** Opening Text excerpt block **

Chemical Physics Methods for Investigating Molecular Structure (3 CFU)
- Non-covalent interactions underlying the folding process (short-range repulsions, van der Waals and electrostatic interactions, hydrogen bonds, stacking and hydrophobic interactions)
- Molecular mechanics (basics). Force field, modelling of bonding and non-bonding interactions, structure optimization. Molecular dynamics (short introduction).
- Mass spectrometry. Single focusing mass spectrometer. Magnetic analyzer. Time-of-flight analyzer. Fragmentation spectra.
- Introduction to crystallography. Point groups, space groups. Generation of X-rays. Synchrotron light sources. Real lattice, reciprocal lattice. Bragg Law, structure factor. Phase problem and its solution for biological polymers.
NMR spectroscopy (1 CFU)
- Nuclear Magnetic Resonance spectroscopy:
- One-dimensional 1H-NMR experiments: chemical shift and coupling constants,
- Two-dimensional NMR spectroscopy: preparation, evolution and mixing, data acquisition and graphical representation. Homonuclear (H,H) correlated NMR spectroscopy: COSY,
- The nuclear Overhauser effect: theoretical background, NOESY.

** Closing Text excerpt block **
** Opening Data provided block **

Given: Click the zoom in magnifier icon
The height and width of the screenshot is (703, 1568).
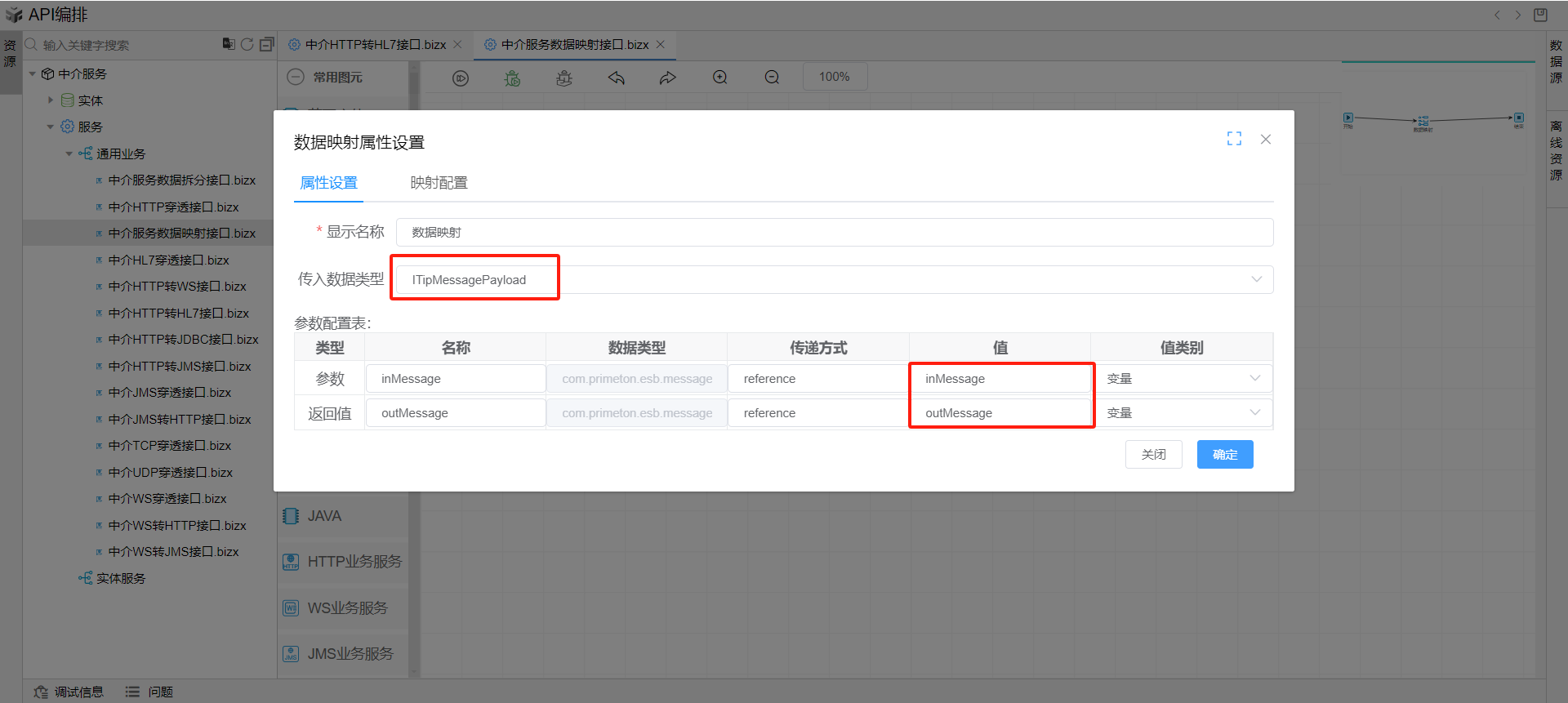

** Closing Data provided block **

Tasks to perform
**a)** In the course syllabus, which kinds of analyzer are listed under mass spectrometry?
**b)** Quote the course syllabus from "- Introduction to" to "for biological polymers.".
Answer using nothing but the course syllabus.

Solutions to the tasks
**a)** A magnetic analyzer and a time-of-flight analyzer.

**b)**
- Introduction to crystallography. Point groups, space groups. Generation of X-rays. Synchrotron light sources. Real lattice, reciprocal lattice. Bragg Law, structure factor. Phase problem and its solution for biological polymers.